By posting on Instagram a photo taken on the fly of Rebecca Latté, a movie star whose career is in decline, the writer Oscar Jayack opens a Pandora’s box that he is not about to close. The 50-year-old actress, he writes, looks like a “toad” and seems to him to have become the “tragic metaphor for an era that is going to the rocks”.

Rebecca Latté responds bluntly to the one she immediately qualifies as an “asshole”: “You are like a pigeon who would have shit on my shoulder in passing. The tone is set, and that bittersweet flavor enhances the narrative throughout the 350 pages of Dear assholethe eleventh novel by Virginie Despentes, consisting mainly of back and forth between the two narrators.

The writer, whose older sister was a friend of Rebecca as a teenager, erases her publication, apologizes quickly and admits to her that they know each other vaguely, having both grown up in Nancy: “Jayack is a pseudonym. We were the Jocard family. »

Both will tame each other, remember the past, tell each other, gradually counterbalance “daily shit” by sending each other “miles of letters” and will quickly find common ground. Starting with their rampant misanthropy and love of getting high: coke, hashheroin, anxiolytics, alcohol.

When Zoé Katana, a former publishing press attaché who became the author of a radical feminist blog, “metooises” Oscar Jayack, their epistolary relationship falters, but continues. The rebellious actress (who could bring to mind Béatrice Dalle, friend of Virginie Despentes) refuses to give in to the dictates of the time — “Rather die than do yoga” —, but does not advance either without avoiding certain clichés of ” punk attitude “.

The Oracle Despentes

Welcomed each time in France like an oracle – a bit like the messianic appearances of the character of Vernon Subutex in the trilogy of the same name – Virginie Despentes, 53, in whom some see a sort of feminine Houellebecq , more rag than lace and adept at controversial statements, does not have his tongue in his pocket.

We will remember his controversial remarks in The Inrocks a few days after the tragic attack of January 2015 against the editorial staff of Charlie Hebdo : “I was also the guys who come in with their weapons. Those who had just bought a Kalashnikov on the black market and had decided, in their own way, the only one available to them, to die standing rather than live on their knees. »

In Dear assholethe author of fuck me and of king kong theory talks a lot, talks to us about everything and nothing, but through the epistolary form she slips into each other’s skin and makes the voices resound on both sides of the barricade.
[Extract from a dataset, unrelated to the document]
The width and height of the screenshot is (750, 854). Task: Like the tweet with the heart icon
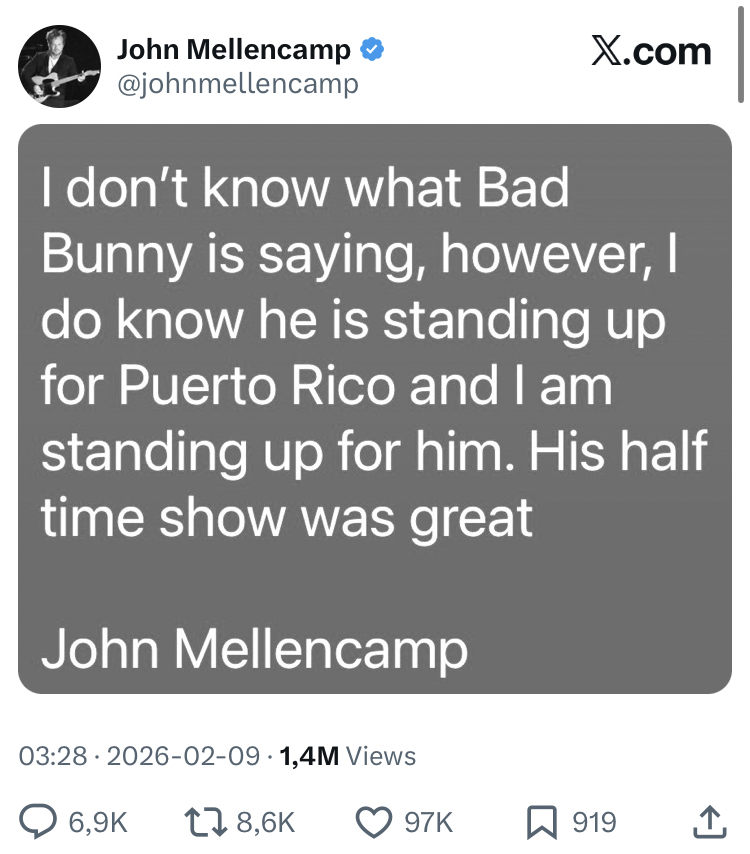click(373, 822)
This is an opportunity for her to express herself on a number of current topics, ranging from #MeToo to the experience of confinement linked to COVID-19, including drug addiction, cinema, Louis- Ferdinand Céline, rap (“gangsta rap is the performance of power by those it has crushed”), activism on the Internet (“pure fanaticism”) or even feminism: “Dear sisters, one more effort, we are already almost as dumb as guys. Less power. »
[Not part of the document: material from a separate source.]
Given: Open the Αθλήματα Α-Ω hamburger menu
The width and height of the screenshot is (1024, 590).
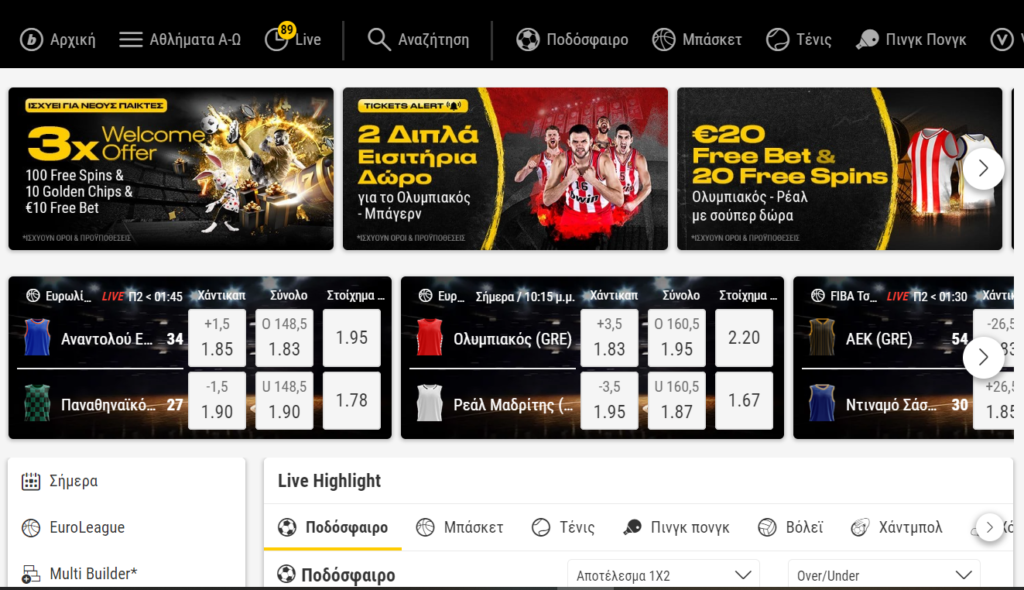Looking at the screenshot, I should (x=131, y=40).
It’s sometimes funny, often irreverent, that the writer recycles the spirit of the times or that she spits in the face of the times. But over time and letter by letter, each of the correspondents will end up being permeable to the ideas of the other.

Perhaps this is the greatest merit of this slightly misshapen novel, full of protuberances, and which makes it richer than the sum of its parts.

Dear asshole

★★★

Virginie Despentes, Grasset, Paris, 2022, 352 pages. In bookstores September 21.